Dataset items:
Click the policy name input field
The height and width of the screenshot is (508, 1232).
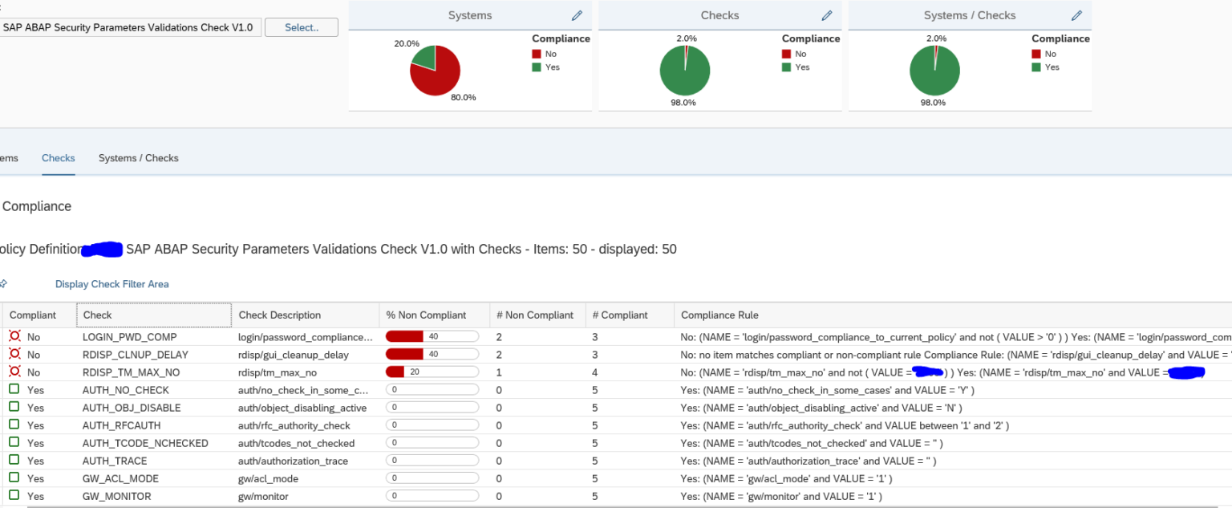point(128,26)
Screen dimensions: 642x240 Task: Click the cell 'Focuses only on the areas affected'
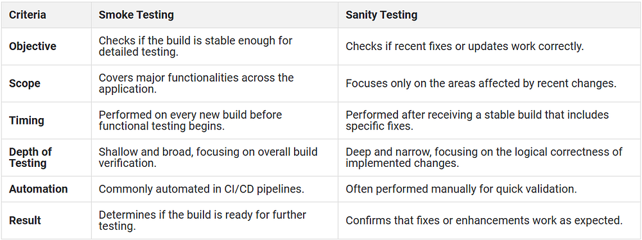489,83
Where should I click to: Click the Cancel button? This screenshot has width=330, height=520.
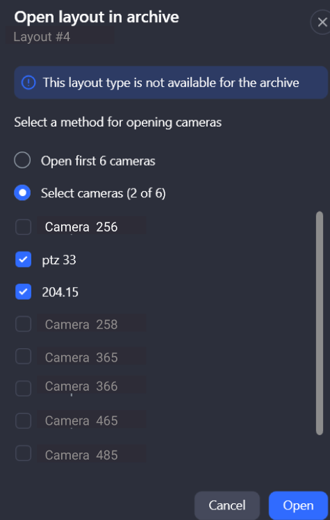227,505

[WORK REQUIRED]:
Your reply should be the full data above, copied exactly, with no pictures in it.

[RESULT OF THE TASK]:
Click the policy name input field
The height and width of the screenshot is (508, 1232).
point(128,26)
Screen dimensions: 642x240 Task: Click the cell 'Focuses only on the areas affected'
489,83
Where should I click to: Click the Cancel button? This screenshot has width=330, height=520.
227,505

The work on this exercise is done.